Entiendo que Salamanca quiera competir con el resto de estrellas del prime time: ser europea, parecer cosmopolita, tener ínfulas de gran ciudad. Urge, de hecho, renovar nuestra universidad, ponerla a la vanguardia de la investigación, que vuelva a hablarse de ella como algo más que una excusa para invertir “los mejores años de nuestra vida” en sus cafeterías y discotecas. Pero me gustaría que siguiera teniendo ese algo que tienen los tipos que hacen radio por la noche, desde una pequeña estación con antena, y pasan canciones de toda la vida, de ritmos setenteros, de cuando ocurrían todas esas historias, ahora leyendas, en lugares que ya no existen.
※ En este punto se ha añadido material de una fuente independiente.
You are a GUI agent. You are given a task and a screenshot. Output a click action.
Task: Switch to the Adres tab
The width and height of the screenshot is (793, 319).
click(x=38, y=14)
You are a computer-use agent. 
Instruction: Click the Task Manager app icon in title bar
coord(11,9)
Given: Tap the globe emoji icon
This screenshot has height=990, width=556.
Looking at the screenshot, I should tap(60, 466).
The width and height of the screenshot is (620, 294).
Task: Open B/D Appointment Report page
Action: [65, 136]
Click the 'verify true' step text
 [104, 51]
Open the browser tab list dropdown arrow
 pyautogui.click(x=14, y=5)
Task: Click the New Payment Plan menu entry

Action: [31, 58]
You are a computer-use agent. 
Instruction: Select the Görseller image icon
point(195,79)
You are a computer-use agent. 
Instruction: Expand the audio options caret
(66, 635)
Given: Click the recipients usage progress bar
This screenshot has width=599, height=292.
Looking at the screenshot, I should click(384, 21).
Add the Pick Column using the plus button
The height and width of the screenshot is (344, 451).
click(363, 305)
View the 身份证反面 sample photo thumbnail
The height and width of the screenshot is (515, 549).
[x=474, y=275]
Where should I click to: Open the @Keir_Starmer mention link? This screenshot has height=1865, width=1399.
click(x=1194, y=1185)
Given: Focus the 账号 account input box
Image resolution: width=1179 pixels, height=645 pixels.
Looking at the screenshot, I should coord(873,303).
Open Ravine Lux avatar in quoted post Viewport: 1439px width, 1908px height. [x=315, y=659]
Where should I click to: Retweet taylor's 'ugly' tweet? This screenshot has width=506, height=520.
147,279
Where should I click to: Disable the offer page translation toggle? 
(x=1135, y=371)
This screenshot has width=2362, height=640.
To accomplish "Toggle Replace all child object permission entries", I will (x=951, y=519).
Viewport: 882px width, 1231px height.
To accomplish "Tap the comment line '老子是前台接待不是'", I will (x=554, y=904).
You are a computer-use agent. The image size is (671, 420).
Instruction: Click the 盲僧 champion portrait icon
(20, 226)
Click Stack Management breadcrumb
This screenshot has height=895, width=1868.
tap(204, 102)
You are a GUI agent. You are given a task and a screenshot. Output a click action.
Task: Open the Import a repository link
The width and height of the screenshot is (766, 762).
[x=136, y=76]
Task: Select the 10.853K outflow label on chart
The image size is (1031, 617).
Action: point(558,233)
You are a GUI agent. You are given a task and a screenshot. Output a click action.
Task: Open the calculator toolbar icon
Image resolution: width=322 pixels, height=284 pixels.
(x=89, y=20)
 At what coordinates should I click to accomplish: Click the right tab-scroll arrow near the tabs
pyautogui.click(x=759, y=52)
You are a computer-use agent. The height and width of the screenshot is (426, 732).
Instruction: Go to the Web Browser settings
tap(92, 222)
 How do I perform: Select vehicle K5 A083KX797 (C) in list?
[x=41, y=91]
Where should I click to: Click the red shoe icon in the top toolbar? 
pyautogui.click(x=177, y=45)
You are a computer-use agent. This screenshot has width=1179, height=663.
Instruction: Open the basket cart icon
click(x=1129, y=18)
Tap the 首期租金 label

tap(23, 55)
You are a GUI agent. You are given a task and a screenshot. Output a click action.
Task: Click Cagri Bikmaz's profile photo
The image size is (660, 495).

Por pura lógica de mercado, llegará el momento en el que diferenciarse del resto se basará en atender sin prisa, coser con tino, abrazarse y hablar despacio mientras llueve.

 

Como llovía el jueves pasado en esa Salamanca vista desde la terraza de su parador, desde donde es posible divisar la grandiosidad de sus edificios principales pero desde donde nadie puede intuir esa decadencia que padece por falta de personalidad, por querer ser una más y no el escenario vivo de todas esas historias que ahora nos cuentan y que, sin embargo, tenían que seguir ocurriendo, y cruzándose con nosotros, de camino a la Rayuela, regresando de Cervantes, o de Hydria, o a la salida del Bretón. Mientras llueve, claro, y alguien, quizá tú, habla muy despacio, muy despacio, muy despacio, a propósito de una fotografía en la que, simplemente, éramos más jóvenes.